Pourtant, si grande que soit la disette dans les campagnes, elle est pire dans les villes ; et la preuve en est que les affamés de la ville se répandent dans la campagne pour y chercher n’importe quels vivres, n’importe comment, et le plus souvent en vain. — « Les trois quarts de nos concitoyens, écrit la municipalité de Rozoy[1], sont forcés de quitter leurs travaux pour courir deçà delà, dans la campagne, chez les cultivateurs, demander du pain à prix d’argent, avec plus de prières que ne font les plus malheureux indigents, et la majeure partie ne reviennent que les yeux baignés de larmes, de ne pouvoir trouver, non pas seulement un boisseau de blé, mais une livre de pain. » — « Hier, écrit la municipalité de Montreuil-sur-Mer[2], il est parti plus de deux cents citoyens pour aller mendier dans les campagnes », et s’ils n’obtiennent rien, ils volent. « Des bandes de brigands[3] se répandent dans la campagne et exercent le pillage dans

  1. Archives nationales, AF, II, 71 (Lettre de la municipalité de Rozoy, Seine-et-Marne, 4 messidor an III).
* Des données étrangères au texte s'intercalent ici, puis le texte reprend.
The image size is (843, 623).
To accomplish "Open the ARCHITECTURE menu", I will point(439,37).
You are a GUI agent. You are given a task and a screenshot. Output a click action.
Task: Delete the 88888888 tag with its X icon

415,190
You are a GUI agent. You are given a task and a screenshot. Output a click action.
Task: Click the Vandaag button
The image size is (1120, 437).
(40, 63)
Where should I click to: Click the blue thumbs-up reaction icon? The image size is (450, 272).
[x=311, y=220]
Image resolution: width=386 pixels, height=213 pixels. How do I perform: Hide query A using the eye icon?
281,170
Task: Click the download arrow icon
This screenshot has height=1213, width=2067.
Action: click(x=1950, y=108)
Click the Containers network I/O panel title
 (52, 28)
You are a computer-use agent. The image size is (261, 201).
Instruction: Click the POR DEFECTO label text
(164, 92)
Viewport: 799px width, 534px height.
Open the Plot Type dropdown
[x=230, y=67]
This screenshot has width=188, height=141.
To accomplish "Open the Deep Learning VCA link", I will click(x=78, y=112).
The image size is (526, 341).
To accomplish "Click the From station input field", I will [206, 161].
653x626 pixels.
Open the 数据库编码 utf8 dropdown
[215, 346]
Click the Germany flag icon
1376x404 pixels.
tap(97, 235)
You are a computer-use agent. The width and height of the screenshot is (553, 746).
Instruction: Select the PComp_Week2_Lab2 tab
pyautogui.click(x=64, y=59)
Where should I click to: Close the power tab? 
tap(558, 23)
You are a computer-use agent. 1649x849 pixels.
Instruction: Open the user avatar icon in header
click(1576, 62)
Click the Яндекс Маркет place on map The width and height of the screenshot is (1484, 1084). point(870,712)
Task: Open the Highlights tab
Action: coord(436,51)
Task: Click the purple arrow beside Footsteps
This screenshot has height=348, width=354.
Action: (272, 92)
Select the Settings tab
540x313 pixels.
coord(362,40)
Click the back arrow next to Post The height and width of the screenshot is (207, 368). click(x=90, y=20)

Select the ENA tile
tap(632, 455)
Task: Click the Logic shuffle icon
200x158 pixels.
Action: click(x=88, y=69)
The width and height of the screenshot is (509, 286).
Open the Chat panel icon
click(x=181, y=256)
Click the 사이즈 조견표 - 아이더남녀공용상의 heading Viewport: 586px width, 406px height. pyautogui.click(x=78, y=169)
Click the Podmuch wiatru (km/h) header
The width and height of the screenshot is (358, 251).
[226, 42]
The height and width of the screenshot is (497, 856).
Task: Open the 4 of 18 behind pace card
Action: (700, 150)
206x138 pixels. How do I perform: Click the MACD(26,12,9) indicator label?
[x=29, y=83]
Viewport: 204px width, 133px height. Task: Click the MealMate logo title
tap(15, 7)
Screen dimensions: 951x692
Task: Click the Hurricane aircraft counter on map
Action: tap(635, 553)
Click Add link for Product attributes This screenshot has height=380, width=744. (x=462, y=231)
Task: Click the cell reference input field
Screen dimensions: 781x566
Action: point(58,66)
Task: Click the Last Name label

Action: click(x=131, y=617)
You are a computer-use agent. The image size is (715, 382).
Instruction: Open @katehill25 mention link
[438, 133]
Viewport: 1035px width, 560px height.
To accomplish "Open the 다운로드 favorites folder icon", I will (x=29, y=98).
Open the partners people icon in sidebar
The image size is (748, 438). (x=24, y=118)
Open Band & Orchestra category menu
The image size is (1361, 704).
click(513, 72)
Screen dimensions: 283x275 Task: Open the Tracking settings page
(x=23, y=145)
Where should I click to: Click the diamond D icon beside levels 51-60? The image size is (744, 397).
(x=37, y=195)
Le boisseau de blé se paye alors aux environs de Rozoy jusqu’à 300 francs.
  2. Ib., AF, II, 74 (Lettre de la municipalité de Montreuil-sur-Mer, 29 prairial an III).
  3. Ib. (Lettre des administrateurs du district de Vervins, 11 prairial. — Lettre de la commune de la Chapelle-sur-Somme, 24 prairial).